The two main advantages of this study are its novelty and its consistency with similar studies. This study is the first to address the issue of nerve fiber density in the cervix, with results similar to previous findings in painful pelvic structures, including the uterus and peritoneum ( 9 - 12 ). This study also demonstrates histopathologic evidence for chronic pain in an organ (cervix) that is typically considered static in its innervation. Left unanswered to date is the important question of sequence: do nerve fibers appear first, then pain develops, or vice versa? Similarly, in the patient with pain at the time of hysterectomy, are they also more vulnerable to the development of intrinsic vaginal apex pain, and if so, are they better served by removing the cervix or not?
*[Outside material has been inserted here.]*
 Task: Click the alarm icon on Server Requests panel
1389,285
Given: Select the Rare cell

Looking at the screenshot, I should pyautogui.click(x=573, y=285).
This study is limited by several factors. The first is missing information regarding the presence of pre-hysterectomy pelvic pain in these patients. The majority of patients were referred for trachelectomy and underwent the original hysterectomy at an outside facility, where the charts were unavailable for our abstraction. This study is also limited by the small numbers of patients and the extended duration of time to collect this sample size. Even at two large referral centers, it required almost 10 years to collect this sample size. Trachelectomy is not a common procedure. It is plausible that, over 10 years, practice patterns change and evolve, which could influence outcomes. However, it would require multiple centers with a longer study duration to collect more data, which would introduce more heterogeneity in the sample. Thus, we chose to limit our sample to two institutions and 10 years, which ultimately did meet our power analysis. The smaller sample size does widen the confidence intervals around our findings, introduce bias, and limit the conclusions that can be made regarding our findings. Our conclusions are most limited in the population with endometriosis. Because of the small numbers in that category, our results are mostly hypothesis-generating. However, we still believe the results are notable and can inform further research in this area.
In conclusion, women undergoing trachelectomy after supracervical hysterectomy had a higher cervical nerve fiber count if they had an intra-operative diagnosis of endometriosis, or were undergoing trachelectomy for pain rather than another non-pain indication. These observations provide histopathologic evidence possibly supporting the performance of total hysterectomy for women with chronic pelvic pain or endometriosis.